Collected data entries
++++++

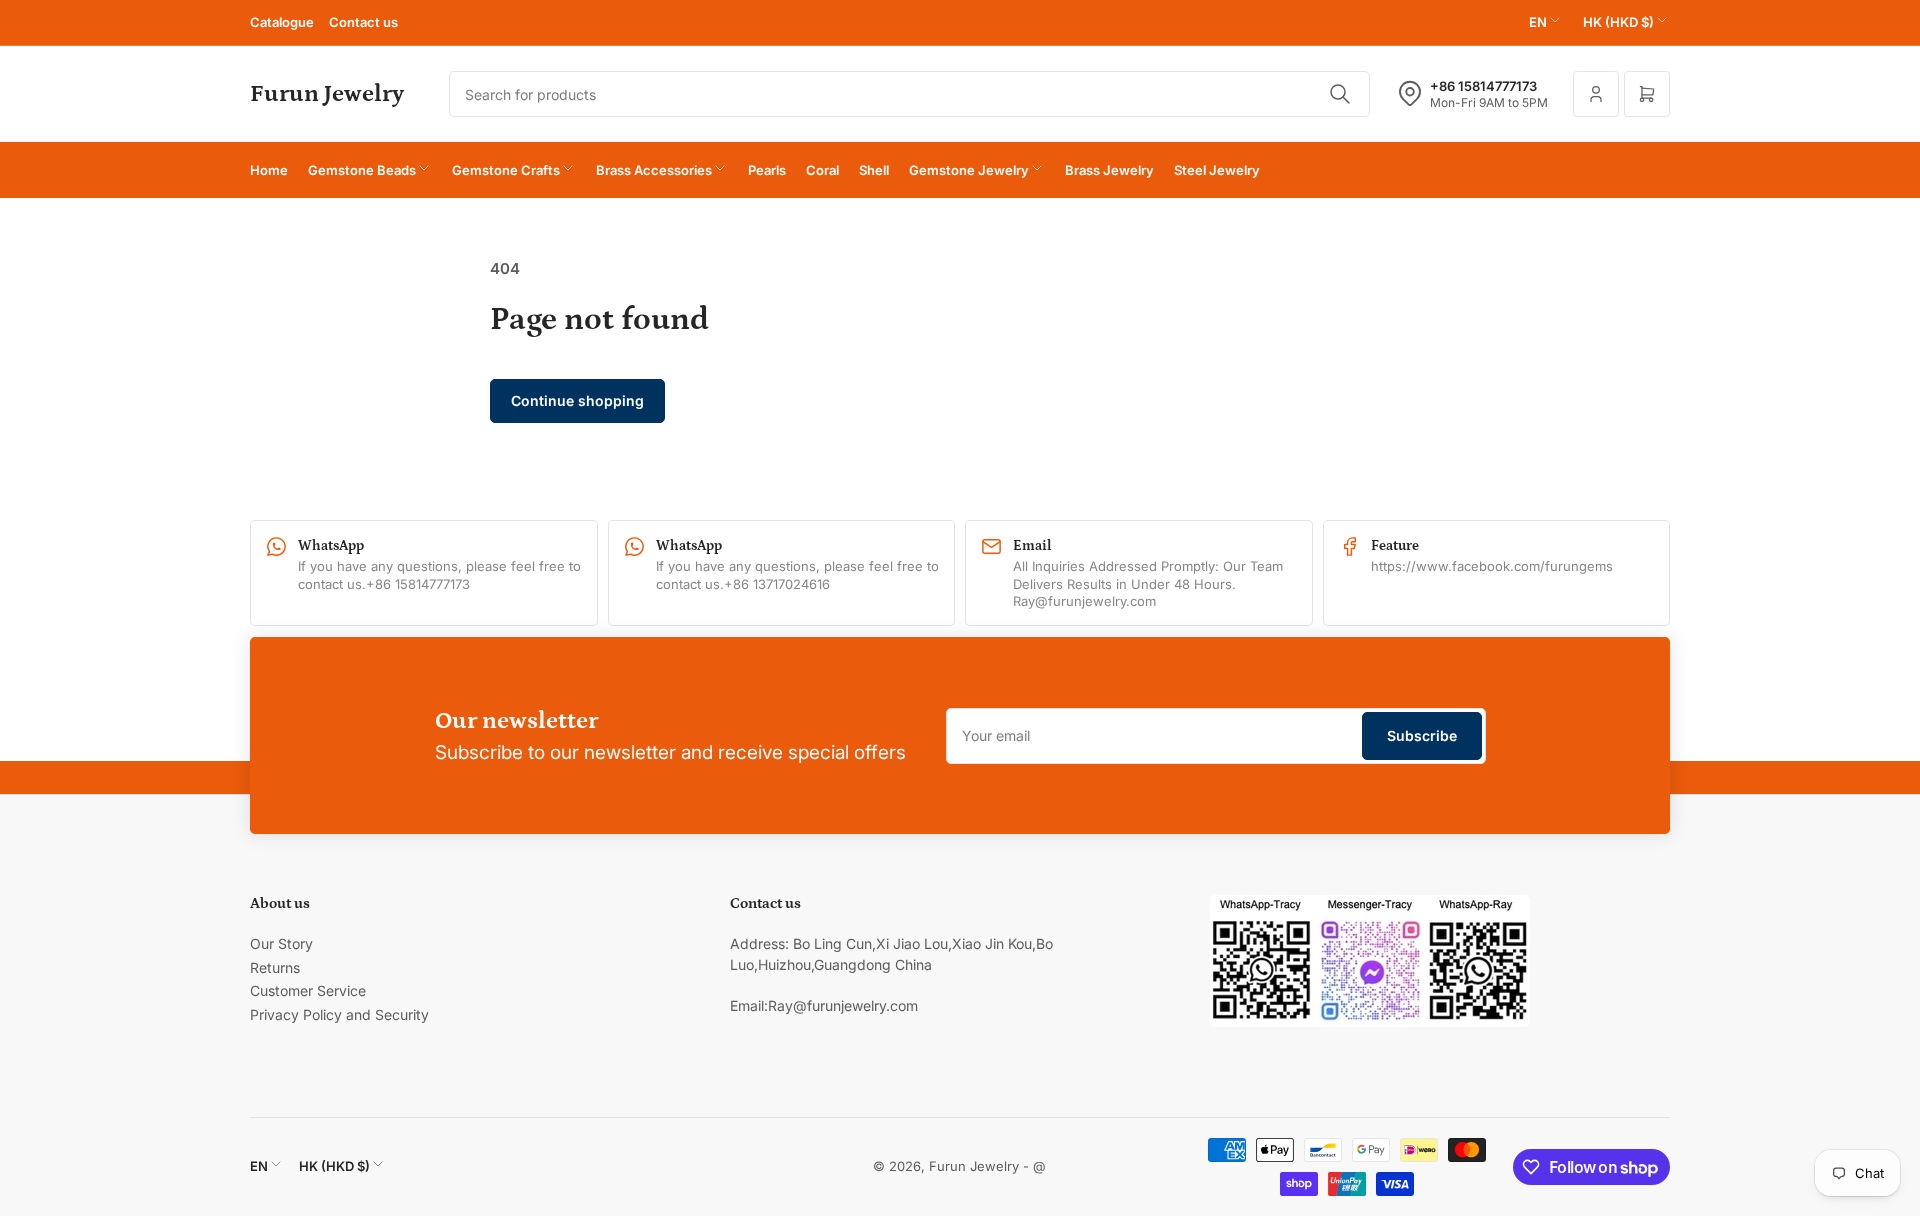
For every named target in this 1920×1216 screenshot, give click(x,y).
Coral (822, 170)
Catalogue (282, 22)
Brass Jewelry (1109, 170)
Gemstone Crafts (506, 170)
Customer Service (308, 990)
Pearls (767, 170)
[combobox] (909, 94)
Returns (275, 967)
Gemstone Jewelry (969, 170)
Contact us (363, 22)
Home (269, 170)
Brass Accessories (654, 170)
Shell (874, 170)
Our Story (281, 943)
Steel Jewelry (1217, 170)
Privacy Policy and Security (339, 1014)
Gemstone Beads (362, 170)
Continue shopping (577, 400)
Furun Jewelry (974, 1166)
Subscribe (1422, 735)
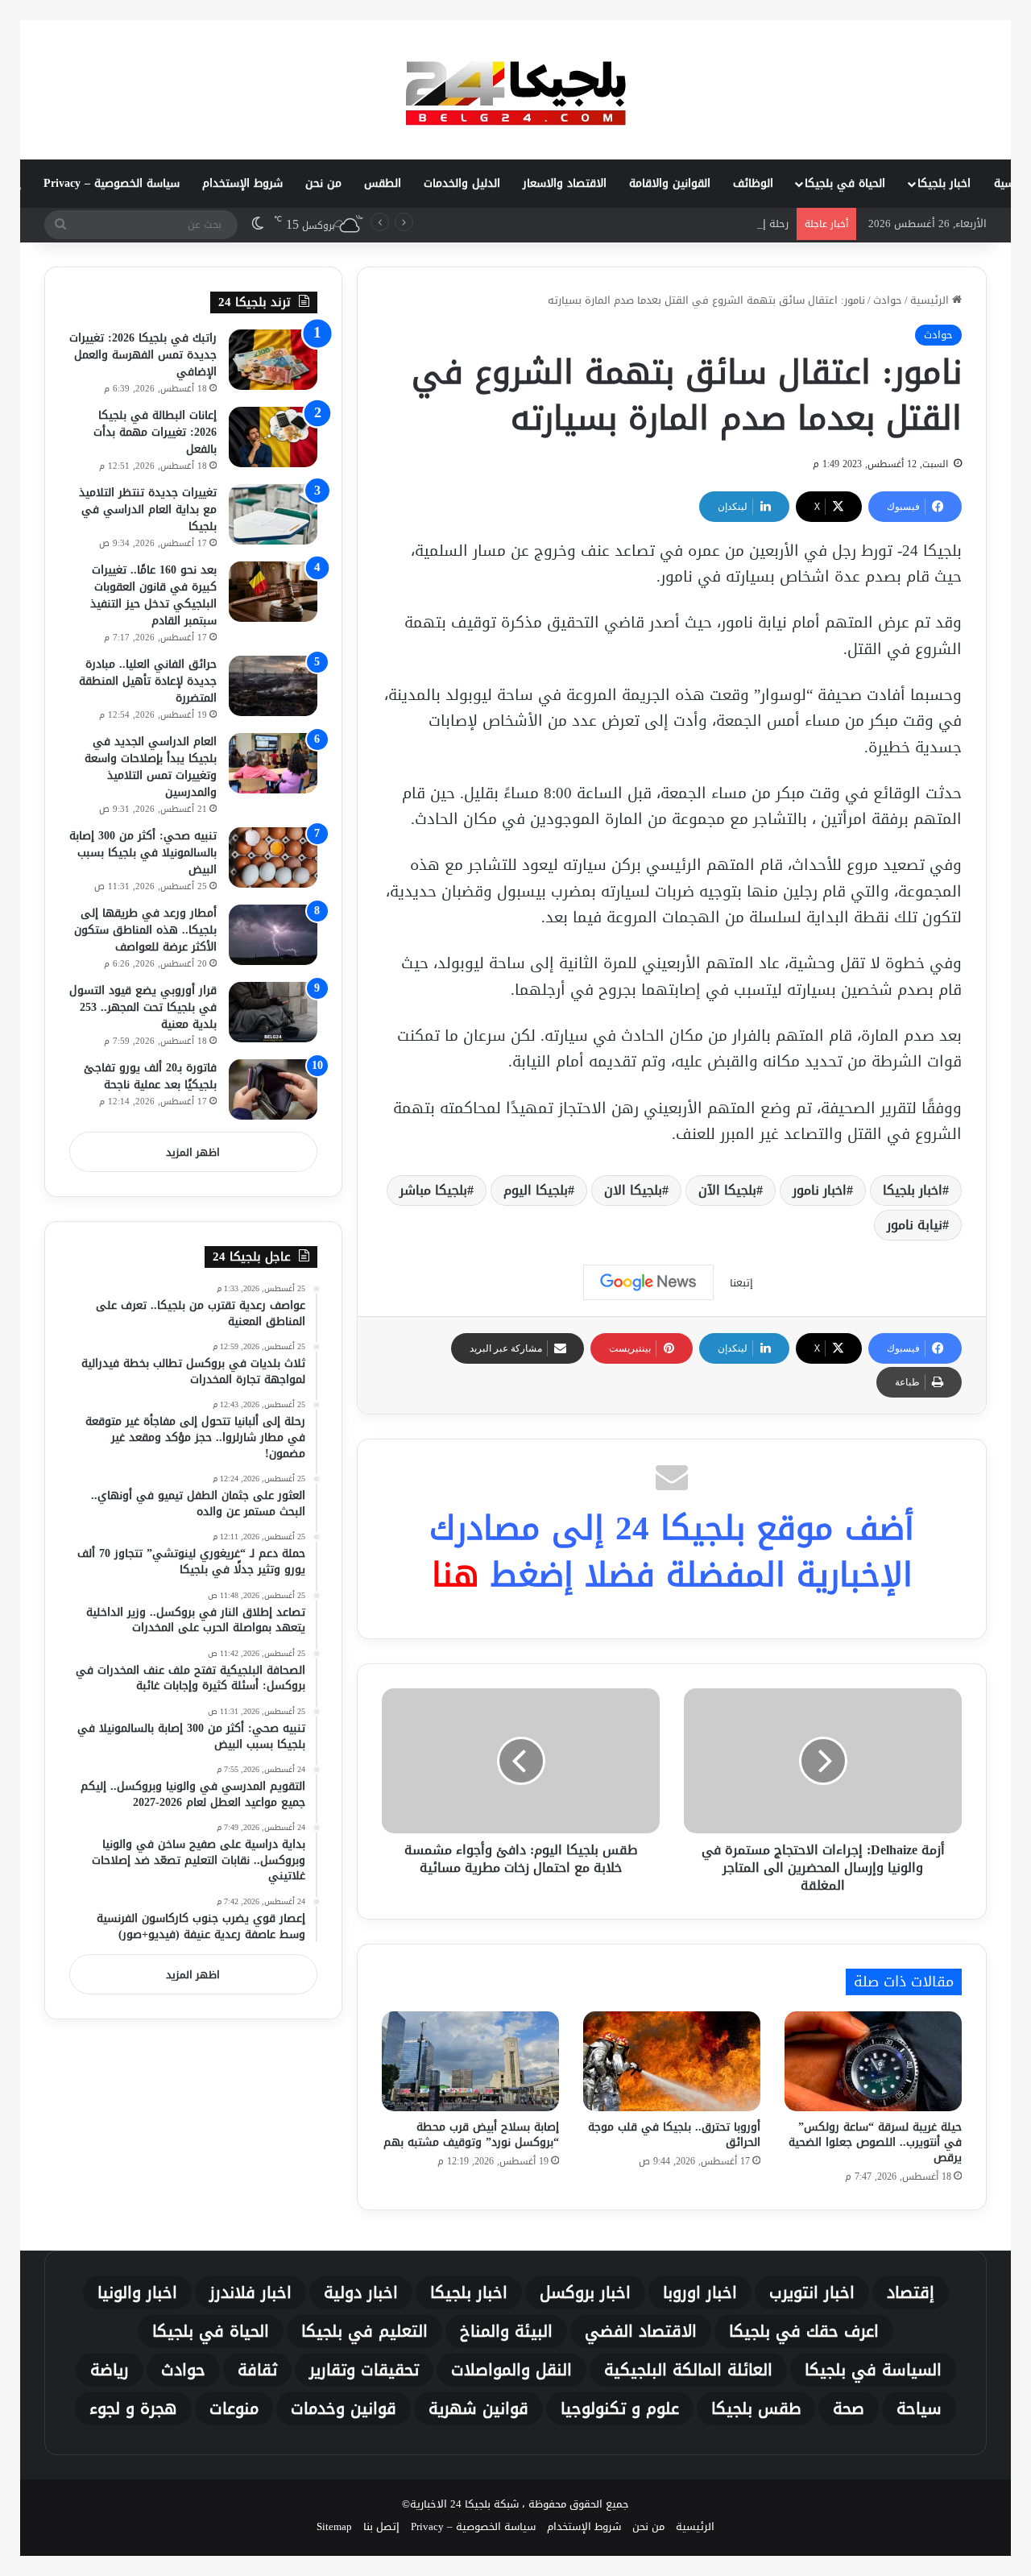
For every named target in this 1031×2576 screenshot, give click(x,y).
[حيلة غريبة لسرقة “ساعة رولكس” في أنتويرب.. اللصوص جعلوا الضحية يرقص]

++++++

● **Exercise prompt**: Your answer should hold every record above, printed exactly and free of pictures.

● **Exercise response**:
For every named target in this 1920×1216 screenshot, give click(x,y).
Coral (822, 170)
Catalogue (282, 22)
Brass Jewelry (1109, 170)
Gemstone Crafts (506, 170)
Customer Service (308, 990)
Pearls (767, 170)
[combobox] (909, 94)
Returns (275, 967)
Gemstone Jewelry (969, 170)
Contact us (363, 22)
Home (269, 170)
Brass Accessories (654, 170)
Shell (874, 170)
Our Story (281, 943)
Steel Jewelry (1217, 170)
Privacy Policy and Security (339, 1014)
Gemstone Beads (362, 170)
Continue shopping (577, 400)
Furun Jewelry (974, 1166)
Subscribe (1422, 735)
For every named target in this 1031×2576 screenshot, give click(x,y).
[حيلة غريبة لسرقة “ساعة رولكس” في أنتويرب.. اللصوص جعلوا الضحية يرقص]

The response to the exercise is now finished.